Verbum Ultimum: In Faculty We Trust

For the housing system to survive, Dartmouth must trust its faculty.

Dartmouth’s new housing system was designed to encourage safer, more stable communities within campus. Yet professor Jane Hill’s recent dismissal from her position as Allen House professor belies a sense of shakiness in this new system. With two of the six initial house professors now gone — North Park House professor Ryan Calsbeek stepped down this past fall — Dartmouth is going against its stated mission to provide strong communal bonds between the students and faculty.

While Calsbeek’s resignation seemed to have been voluntary, Hill’s resignation was anything but. Hill noted in a recent interview with The Dartmouth that she was surprised by Dean of the College Rebecca Biron’s decision to dismiss her.

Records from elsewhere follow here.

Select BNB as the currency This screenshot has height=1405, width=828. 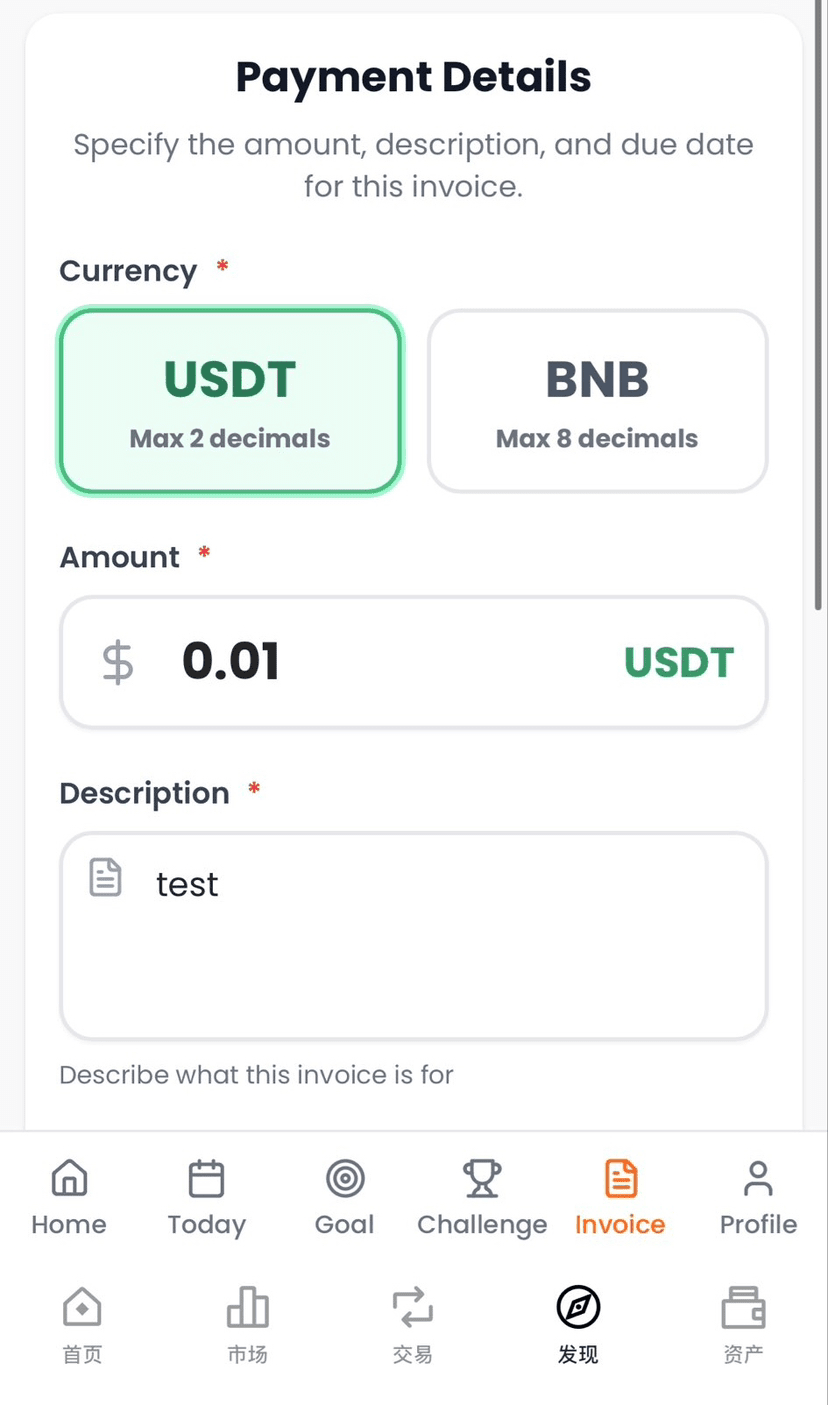pos(597,401)
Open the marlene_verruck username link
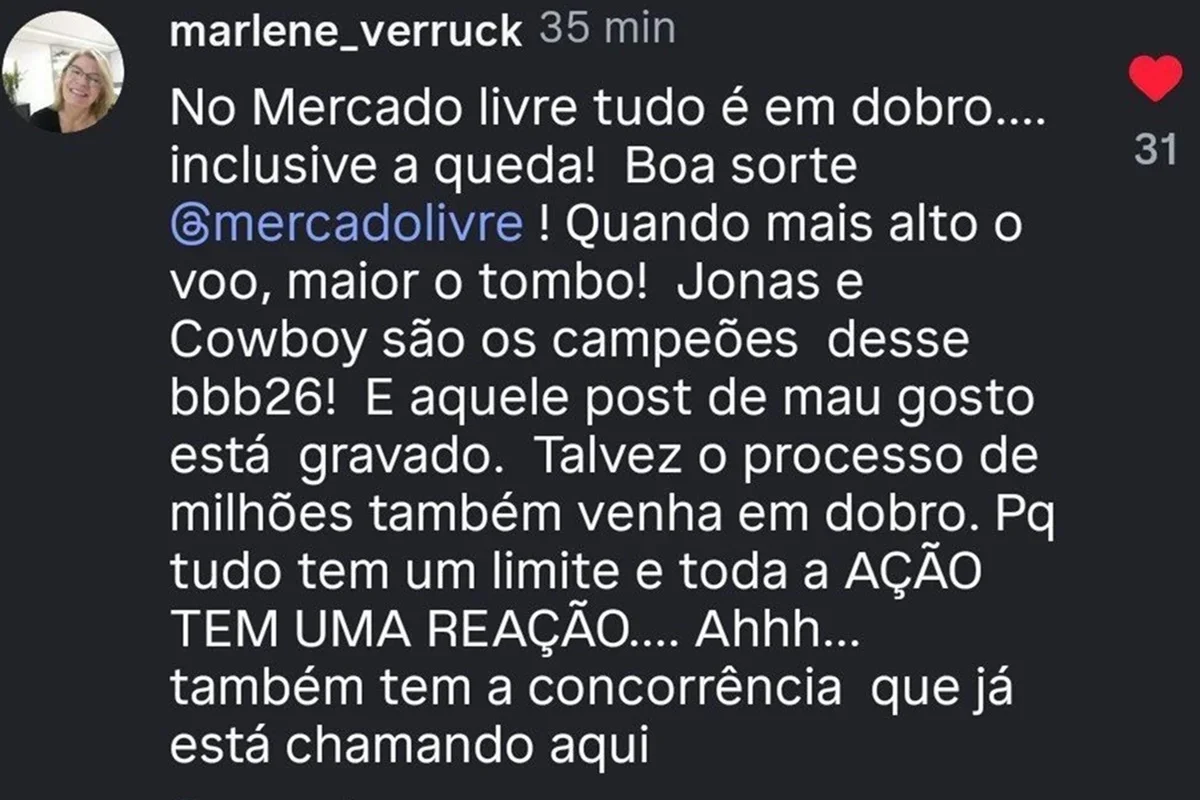 tap(346, 32)
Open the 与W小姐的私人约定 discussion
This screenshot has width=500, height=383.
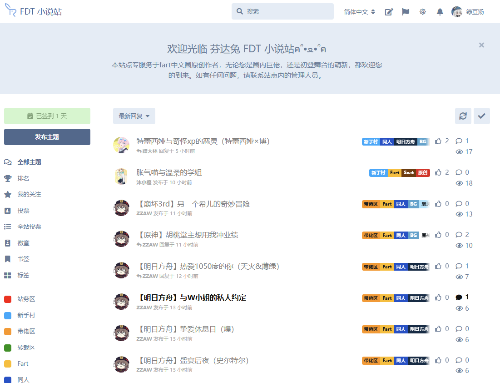pyautogui.click(x=193, y=297)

Hill said that she did not understand “why the reasons given equaled to being let go.” According to Hill, such reasons included not responding to two emails, missing four or five House Council meetings during the fall, failing to remove a word from a flyer for Allen House and reaching out to the Center for Professional Development against Biron’s instructions.

Of course, there may be more reasons for dismissal that Hill neglected to discuss. Since Biron has not yet commented on specifics, we are working only with Hill’s version of events. Since such matters are generally confidential, we may never hear all sides to the story.

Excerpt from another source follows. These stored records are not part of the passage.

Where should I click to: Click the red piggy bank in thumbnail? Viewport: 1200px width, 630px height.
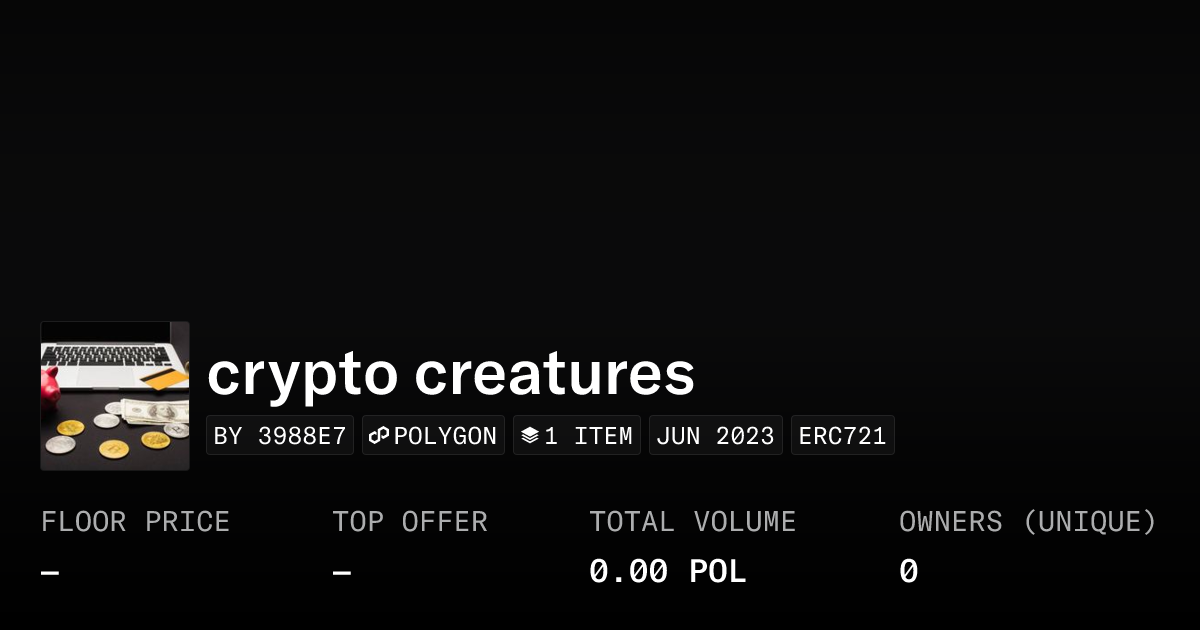click(49, 388)
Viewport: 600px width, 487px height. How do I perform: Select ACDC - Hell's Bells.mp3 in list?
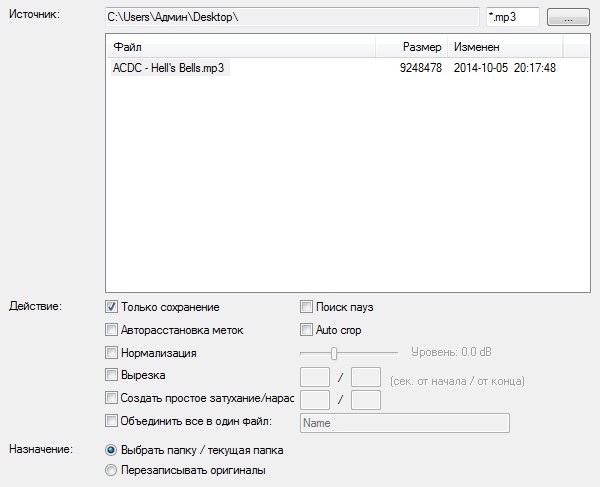(x=168, y=68)
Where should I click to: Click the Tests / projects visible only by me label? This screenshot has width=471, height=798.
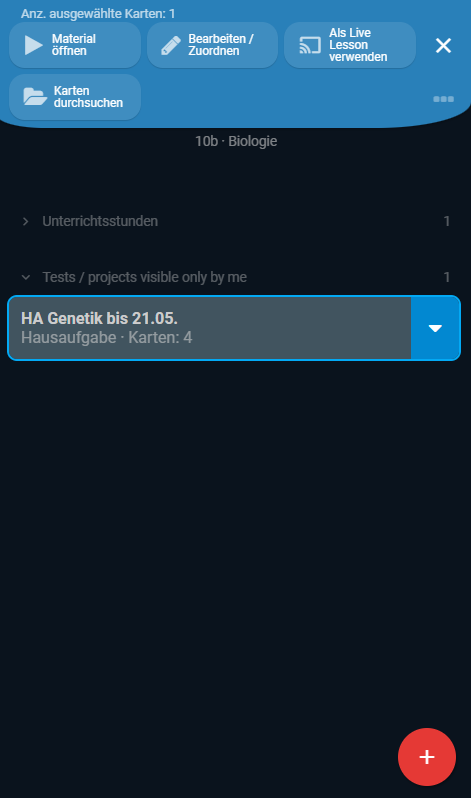click(145, 277)
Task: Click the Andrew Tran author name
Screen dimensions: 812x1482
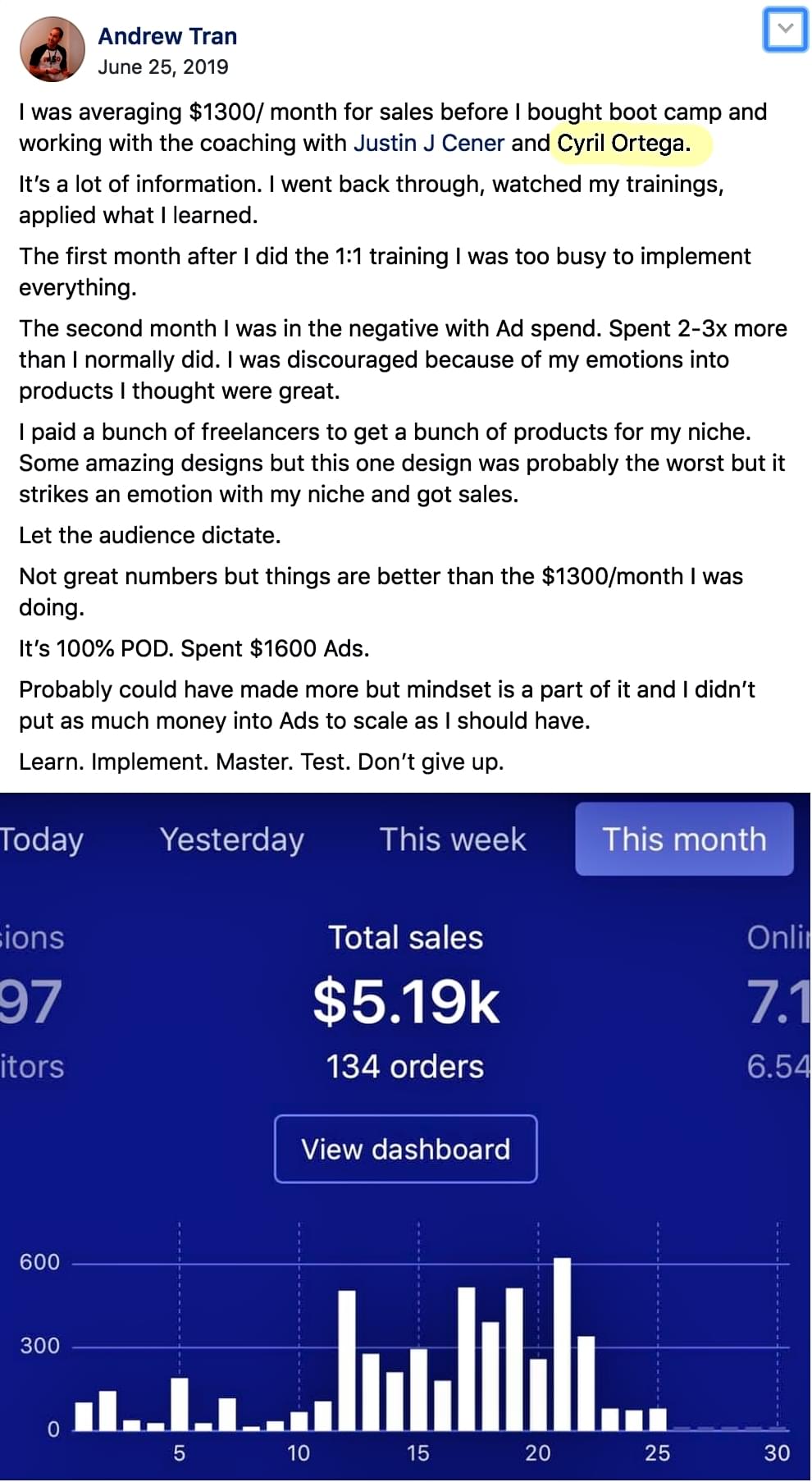Action: [x=167, y=36]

But who are students more likely to believe — a faculty member who has spent the past year interacting directly with her house community or the administrator whose name and face we rarely see? In such a scenario, the faculty always wins students’ trust. In our daily lives, we see consistent and abundant evidence that faculty members care for us, whether through the office hours they hold or the passion with which they teach their classes. Yet we rarely interact with administrators, and when we do, much of the interaction is frustratingly bureaucratic — even setting up meetings with deans can be difficult.

Dartmouth’s housing communities’ rapid turnover of faculty leadership is not just harmful for the stability of each individual community affected; it is also harmful for the administration’s standing with students, despite Biron’s assertion that “staff turnover is to be expected in the beginning stages of any enterprise as dynamic and complex as Dartmouth’s house system.” Students and alumni criticize Dartmouth for its administrative bloat — over the past few years, Dartmouth’s administrative staff has grown by a rate more than double that of the faculty, and there are currently 3,335 administrative staff on the College’s payroll compared to just 930 faculty.

By pitting themselves against the faculty — as ambiguous dismissals inevitably do — administrators are bound to perpetuate the idea of administrative bloat and overreach. There may be legitimate privacy concerns that prevent administrators from specifying clear reasons for such dismissals, but without similar levels of direct interactions with students, administrators who fail to explicate their actions clearly harm the College in the eyes of its students.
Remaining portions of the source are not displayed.